Zimbabwe Situation

Beitbridge: 12hr delays for travellers

via Beitbridge: 12hr delays for travellers 16/12/2014

TRAVELLERS are enduring twelve-hour delays at Beitbridge on the South African side as the annual pile up at the region’s busiest border posts begins.

South Africa’s home affairs minister Malusi Gigaba visited the transit point Tuesday to find long queues of cars and people trying to make their way across the border into Zimbabwe.

Travellers expressed frustration at the delays saying the authorities should have anticipated the problems and put in place measures to ease the congestion.

Austin Njuga, travelling home to Bulawayo, told the SA based New Age publication: “It is terrible.

“I do not know what is causing the delay that has seen some people spend a night in queues.”

Estimates put the number of Zimbabweans now resident in South Africa at more than a million.

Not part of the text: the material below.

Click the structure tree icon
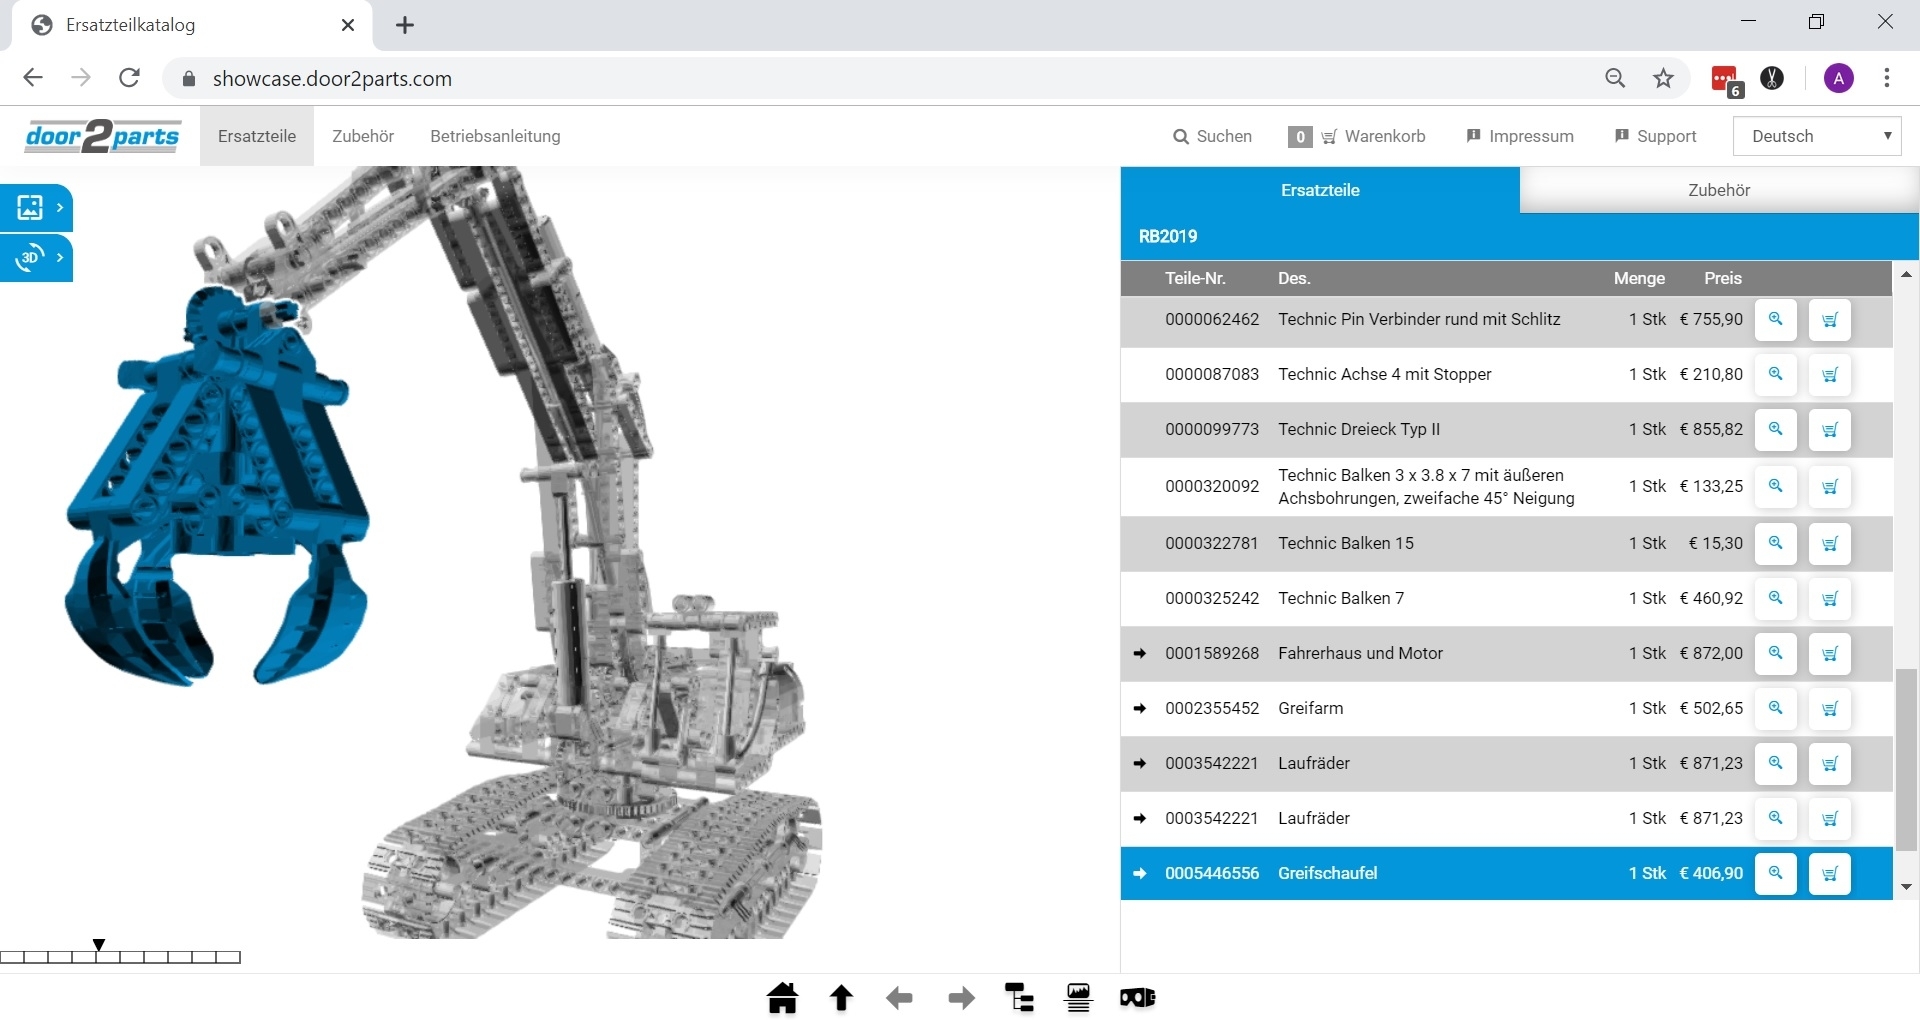This screenshot has height=1020, width=1920. click(x=1019, y=997)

Most of these, along with other foreign nationals living in South Africa return home to be with their families during for the Christmas and New Year holidays resulting in massive congestion at the border post.

Beitbridge is also the main gateway for commercial traffic to countries such as the Democratic Republic of Congo, Malawi, Tanzania and Zambia.

After getting through immigration formalities on the South African side of the border, travellers must also endure even longer delays on the Zimbabwean side.

And adding to the nightmare for most holidaymakers is the profiteering by public transport operators who double fares to benefit from the increased numbers of people keen to get back home in time for Christmas.

A conductor at the Braamfontein bus rank said the fare per-head from Johannesburg to Harare had substantially “gone up from R400 to R700. We increase the prices in December every year”.

A Malawian cross- border bus driver, Lloyd Kalilombe, said the fare from SA to Malawi had also increased – from R1000 to R1500 per person.

“Christmas is the busiest time. This is the only time we can make real money,” he said.

“But the problem at the border is that people buy a lot of furniture (household appliances) and groceries to take home.

“Some have to be unloaded off the bus and reloaded again for customs clearance, which takes a lot of our time.”